Mehmet Kanmaz

ABD sonun başlangıcındamı..

Mehmet Kanmaz

Sömürgeci gelenek, kanlı soygun sayfalarıyla doldurduğu asırlık muhasebe defterini kapatıp, yeni bir sömürü defterini sürüme sokmak istiyor.Fakat mazlum milletlerin kanıyla yazılacak çağdaş sömürge defterinin tasdiki hiç kolay olmayacaktır.Ortadoğu başta olmak üzere zulme ve haksızlığa karşı her yerde güçlü bir nefret ve uyanış belirtileri var.

Sömürü ve istismara razı olmayan insanlığın küresel vicdanı, giderek güçleniyor. Sosyal ve kültürel sahadaki uyanış belirtileri, geçen asrın ortalarında yankılanan, “İslam uyandı ve uyanıyor” ümidini ete kemiğe büründürüyor.Gerçek, fıtri ve sahici “cennet-âsâ” baharı özleyen nesiller geliyor.

Baskıcı ulus devletlerin pabucu, 20. asırda, dama atılarak özgürlük iradesi nasıl öne çıktıysa; 21. asırda da sömürgeciliğin pabucu dama atılacak, “eski hal muhal” keyfiyeti, özgürlüğü öne çıkararak çağımızda da hükmünü icra edecektir.
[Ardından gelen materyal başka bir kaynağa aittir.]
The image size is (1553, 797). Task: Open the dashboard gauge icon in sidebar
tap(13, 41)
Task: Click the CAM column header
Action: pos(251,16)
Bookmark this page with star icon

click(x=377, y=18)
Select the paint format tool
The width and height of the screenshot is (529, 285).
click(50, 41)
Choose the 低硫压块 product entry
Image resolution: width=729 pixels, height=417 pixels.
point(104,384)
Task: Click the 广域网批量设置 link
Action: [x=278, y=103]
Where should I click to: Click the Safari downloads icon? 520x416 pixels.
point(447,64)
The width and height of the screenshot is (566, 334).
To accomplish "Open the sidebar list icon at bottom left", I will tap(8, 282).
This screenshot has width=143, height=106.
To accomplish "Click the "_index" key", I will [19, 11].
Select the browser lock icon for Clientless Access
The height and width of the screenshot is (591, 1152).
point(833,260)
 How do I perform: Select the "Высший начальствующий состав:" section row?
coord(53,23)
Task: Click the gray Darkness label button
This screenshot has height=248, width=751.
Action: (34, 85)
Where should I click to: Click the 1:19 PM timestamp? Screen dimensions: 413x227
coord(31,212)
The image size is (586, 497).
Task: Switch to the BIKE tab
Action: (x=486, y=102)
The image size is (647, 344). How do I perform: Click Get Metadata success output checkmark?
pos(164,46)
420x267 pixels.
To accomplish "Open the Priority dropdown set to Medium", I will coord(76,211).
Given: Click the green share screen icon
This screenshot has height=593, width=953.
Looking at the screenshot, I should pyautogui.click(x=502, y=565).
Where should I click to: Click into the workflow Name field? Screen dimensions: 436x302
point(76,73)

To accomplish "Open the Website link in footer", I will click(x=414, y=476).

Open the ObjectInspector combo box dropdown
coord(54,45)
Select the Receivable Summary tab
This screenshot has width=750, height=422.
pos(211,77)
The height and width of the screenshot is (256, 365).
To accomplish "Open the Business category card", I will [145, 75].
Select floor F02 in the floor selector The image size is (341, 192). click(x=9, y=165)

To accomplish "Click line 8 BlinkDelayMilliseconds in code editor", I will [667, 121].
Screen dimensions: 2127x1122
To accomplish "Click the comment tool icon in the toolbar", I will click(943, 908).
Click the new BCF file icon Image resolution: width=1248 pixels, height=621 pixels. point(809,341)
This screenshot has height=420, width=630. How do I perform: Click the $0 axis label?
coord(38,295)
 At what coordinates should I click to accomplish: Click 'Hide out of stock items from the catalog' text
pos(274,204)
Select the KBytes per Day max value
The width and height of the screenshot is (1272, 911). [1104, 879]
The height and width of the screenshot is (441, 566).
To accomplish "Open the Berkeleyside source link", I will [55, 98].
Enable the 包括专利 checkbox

Yaşanan her sıkıntı, bir doğum sancısıdır.

“Medeniyetler çatışması” adıyla 1990’larda fitili ateşlenen kolonyal sömürgecilik, bundan sonra meydanı boş bulamayacak, özellikle bu coğrafyayı kolayca teslim alamayacaktır.

Birilerini korkutan, doları silaha dönüştüren sır burada saklıdır.Uyanış, besleme ve güdümlü terörle artık kontrol edilemiyor.

Hedefteki toplumları teslim almak için organize edilen 15 Temmuz benzeri kaos ve işgal operasyonları başarılı olamıyor.

Küresel operasyonlar, “casus papaz” kurtarmanın peşine düşecek kadarirtifa kaybediyor.

Hepimiz sınandığımız bir süreçten geçiyoruz. “Sureten medeni” fakat gerçekte, “içi dışına çevrilse, kurt, ayı, yılan, hınzır, maymun postu” kimliği ile insani boyutunu kaybetmiş bir dünyanın dayatmalarına muhatabız.

Bir süredir mazlum kitlelerin ve İslam dünyasının umut odağındaki Türkiye, müttefiklerinin akıl tutulmasıyla malul husumetine maruzdur.Darbeyle tedip edemeyenler dolarla terbiyeye çalışıyor.“İnsaniyete layık bir maişetle yaşamak” insanlığın ortak değeri ve hedefidir. Bu maksada saygı duymak insan olmanın gereğidir.

Saygınlık, namlunun gücünde değil vicdandadır. Azıcık insanlıktan nasibi olan, “dünyanın, petrol, altın, kömür, demir vb. nesi varsa hepsi benim olsun, başkaları ne olursa olsun” diyemez. Herkes biliyor ki, dolar, Türkiye’nin ekonomik göstergeleri bozuk olduğu için yükselmiyor. Aksine, ülkenin mali yapısı, dövizi stabil tutacak kadar güvenli pozisyona sahiptir. Ne var ki dolar, son bir haftada yetmiş yıllık müttefiki tarafından Türkiye’ye karşı, namertçe saldırı silahına dönüştürülmüştür.

Doların yüzüne gerçek mercekli ayna tutup, kendisini dev aynasında görmemesi gerektiğini ona anlatmak gerekiyor. Yirmi sekiz üyeden oluşan Avrupa Birliği (AB), Çin, Rusya ve Türkiye doların bir silah olarak kullanılmasına karşı güçlü bir irade ortaya koyuyor. Böylece ona gerçek aynayı gösteriyorlar.

Türkiye’nin iktidar ve muhalefetiyle, mali kurumları ve sivil toplumuyla son bir haftada dolar operasyonuna verdiği tepki, doların karton kaleden çıkıp, gerçeği boyutuna dönmesi için önemli bir vesiledir.

Dünyada, milli parayla ticaret yapma görüşünün giderek güçlenmesi, dolar tekelinde “sonun başlangıcına gelindiğinin” habercisi kabul edilmelidir.Doları silah yapanlara duyururulur.